It was one of the biggest lessons of COVID-19: when our care system grinds to a halt, society soon follows.
At the height of the pandemic, millions of children were exiled from schools and daycares around the world — leading to urgent care needs that revealed serious gender gaps in households and workplaces. And on the life cycle’s other end, the massive toll of COVID-related deaths in long-term care homes, especially in Canada early on, demonstrated the extent to which society’s most vulnerable citizens are regularly endangered.
But none of this surprised Ito Peng, who began her intensive study of global care work long before 2020. A much sought-after researcher and consultant to governments and policymakers in multiple countries, Peng is a professor in the Department of Sociology in the Faculty of Arts & Science, as well as the Canada Research Chair in Global Social Policy and director of the Centre for Global Social Policy.
The importance of her knowledge-gathering on how care is administered — and how significant it is to world economies and people’s lives — cannot be overstated: without care work, no other work can take place.
A trailblazer in a field of crucial importance, it is only fitting that this year Peng was recently recognized with two significant University awards: the Carolyn Tuohy Impact on Public Policy Award and the President’s Impact Award.
Care work comes in many forms, both paid and unpaid. Peng broadly defines it as “work and relationships that are necessary for the health, welfare, maintenance and protection of all people — young and old, able-bodied, disabled and frail. Care at its core is a very basic human need and a necessity.”

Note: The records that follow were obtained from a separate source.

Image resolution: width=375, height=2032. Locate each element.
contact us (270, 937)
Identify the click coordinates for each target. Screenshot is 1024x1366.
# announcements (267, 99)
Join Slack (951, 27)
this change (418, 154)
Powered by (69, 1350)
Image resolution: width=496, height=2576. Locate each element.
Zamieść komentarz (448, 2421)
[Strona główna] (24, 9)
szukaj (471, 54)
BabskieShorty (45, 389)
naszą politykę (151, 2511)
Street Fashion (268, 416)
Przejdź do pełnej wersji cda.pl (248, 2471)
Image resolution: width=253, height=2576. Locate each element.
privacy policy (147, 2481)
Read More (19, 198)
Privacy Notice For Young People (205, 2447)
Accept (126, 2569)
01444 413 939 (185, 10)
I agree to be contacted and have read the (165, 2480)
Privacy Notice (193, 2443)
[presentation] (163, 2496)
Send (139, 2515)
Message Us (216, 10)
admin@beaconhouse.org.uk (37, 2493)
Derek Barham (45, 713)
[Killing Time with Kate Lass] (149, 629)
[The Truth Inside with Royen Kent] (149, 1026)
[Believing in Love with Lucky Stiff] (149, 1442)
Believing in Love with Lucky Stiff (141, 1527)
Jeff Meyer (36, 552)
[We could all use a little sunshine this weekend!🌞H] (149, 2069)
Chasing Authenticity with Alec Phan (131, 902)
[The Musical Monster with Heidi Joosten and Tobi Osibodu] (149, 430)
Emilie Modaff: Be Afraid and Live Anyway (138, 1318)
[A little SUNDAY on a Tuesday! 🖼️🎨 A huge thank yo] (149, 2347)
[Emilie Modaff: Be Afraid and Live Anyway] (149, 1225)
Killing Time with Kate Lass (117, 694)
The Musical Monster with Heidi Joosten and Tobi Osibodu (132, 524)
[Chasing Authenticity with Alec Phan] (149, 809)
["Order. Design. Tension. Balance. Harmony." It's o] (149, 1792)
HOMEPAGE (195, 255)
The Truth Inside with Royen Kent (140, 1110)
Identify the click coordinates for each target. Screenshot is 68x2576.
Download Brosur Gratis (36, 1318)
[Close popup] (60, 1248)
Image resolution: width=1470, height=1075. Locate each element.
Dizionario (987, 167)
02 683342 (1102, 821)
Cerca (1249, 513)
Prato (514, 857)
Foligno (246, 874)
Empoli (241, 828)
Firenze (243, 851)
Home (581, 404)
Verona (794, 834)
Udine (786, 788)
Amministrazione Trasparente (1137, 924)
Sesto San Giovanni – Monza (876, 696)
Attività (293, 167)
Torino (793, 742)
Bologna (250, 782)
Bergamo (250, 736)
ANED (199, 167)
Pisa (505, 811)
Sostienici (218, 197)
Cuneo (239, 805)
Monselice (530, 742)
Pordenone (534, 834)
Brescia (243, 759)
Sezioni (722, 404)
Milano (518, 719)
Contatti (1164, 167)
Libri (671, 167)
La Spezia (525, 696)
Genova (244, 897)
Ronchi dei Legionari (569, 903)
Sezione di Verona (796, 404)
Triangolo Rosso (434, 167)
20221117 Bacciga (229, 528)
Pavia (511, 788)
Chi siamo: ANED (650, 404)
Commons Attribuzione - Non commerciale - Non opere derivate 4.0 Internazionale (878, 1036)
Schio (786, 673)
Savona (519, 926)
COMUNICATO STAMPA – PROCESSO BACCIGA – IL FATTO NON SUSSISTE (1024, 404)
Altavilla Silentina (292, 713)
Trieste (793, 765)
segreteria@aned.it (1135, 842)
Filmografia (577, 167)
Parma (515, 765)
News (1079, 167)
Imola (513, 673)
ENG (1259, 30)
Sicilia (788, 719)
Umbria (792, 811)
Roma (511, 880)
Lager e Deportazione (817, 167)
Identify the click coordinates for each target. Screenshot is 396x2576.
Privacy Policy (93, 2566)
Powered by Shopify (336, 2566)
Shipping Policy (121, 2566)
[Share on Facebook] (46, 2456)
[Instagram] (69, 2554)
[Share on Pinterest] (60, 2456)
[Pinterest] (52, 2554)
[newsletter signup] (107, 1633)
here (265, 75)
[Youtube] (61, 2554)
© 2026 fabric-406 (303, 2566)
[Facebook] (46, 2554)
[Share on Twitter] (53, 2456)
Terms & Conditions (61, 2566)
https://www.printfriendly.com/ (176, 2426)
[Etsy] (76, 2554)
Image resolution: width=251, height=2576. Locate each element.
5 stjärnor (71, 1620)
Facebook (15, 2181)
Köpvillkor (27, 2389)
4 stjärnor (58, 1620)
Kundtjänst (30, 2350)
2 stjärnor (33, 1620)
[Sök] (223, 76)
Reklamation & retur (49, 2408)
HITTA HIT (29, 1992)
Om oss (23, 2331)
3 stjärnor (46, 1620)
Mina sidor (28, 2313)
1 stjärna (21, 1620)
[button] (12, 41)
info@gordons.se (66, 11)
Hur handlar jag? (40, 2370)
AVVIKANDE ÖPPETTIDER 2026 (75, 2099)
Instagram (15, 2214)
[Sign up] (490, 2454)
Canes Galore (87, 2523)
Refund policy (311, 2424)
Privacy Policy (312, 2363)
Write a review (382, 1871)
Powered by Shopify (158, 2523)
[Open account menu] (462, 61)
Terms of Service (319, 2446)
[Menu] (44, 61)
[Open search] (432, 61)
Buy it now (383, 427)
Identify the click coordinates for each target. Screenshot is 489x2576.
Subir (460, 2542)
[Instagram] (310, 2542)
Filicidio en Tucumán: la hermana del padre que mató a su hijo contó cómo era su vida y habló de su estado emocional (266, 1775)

Under her directorship, the Centre for Global Policy has undertaken three major multi-year projects since 2013. Together, these projects have made detailed empirical analyses of gender equality, care work, transnational care migration, and the interdependent relationship between the Global North and South through the migration of care workers.
The pandemic turbocharged interest in her work, which has attracted support from major American philanthropists such as the Hewlett and Open Society Foundations, as well as the World Bank, Oxfam and multiple agencies of the United Nations. “COVID has really shaken people, and made examination of the care economy so critical,” she says. “People now realize that this is a global issue. So many multilateral agencies are now saying, this is something we really need to work on.”
The statistics show why we need to pay attention to care. In Canada, the unpaid nature of much care work is difficult to measure, but it is said to represent up to a third of the GDP. In the United States, owing to rising demand from an aging population, paid care work is currently growing faster than any other occupational sector. And around the world, 75 per cent of unpaid home care is provided by women and girls, which in many cases severely limits their labour force participation.
Armed with data derived from sophisticated macroeconomic models, Peng has been able to make differences in the lives of care workers and improve policy in the countries where they live: “In whatever we do,” she says of her team, “we really want to help facilitate change. Just doing research is not enough.”
One place she’s done that is South Korea, which recently faced a care crisis when workers began leaving the profession in droves due to low pay. “There, we felt it was important to connect with key ministries — not just those connected with gender and family, but with finance and economic planning as well,” Peng says.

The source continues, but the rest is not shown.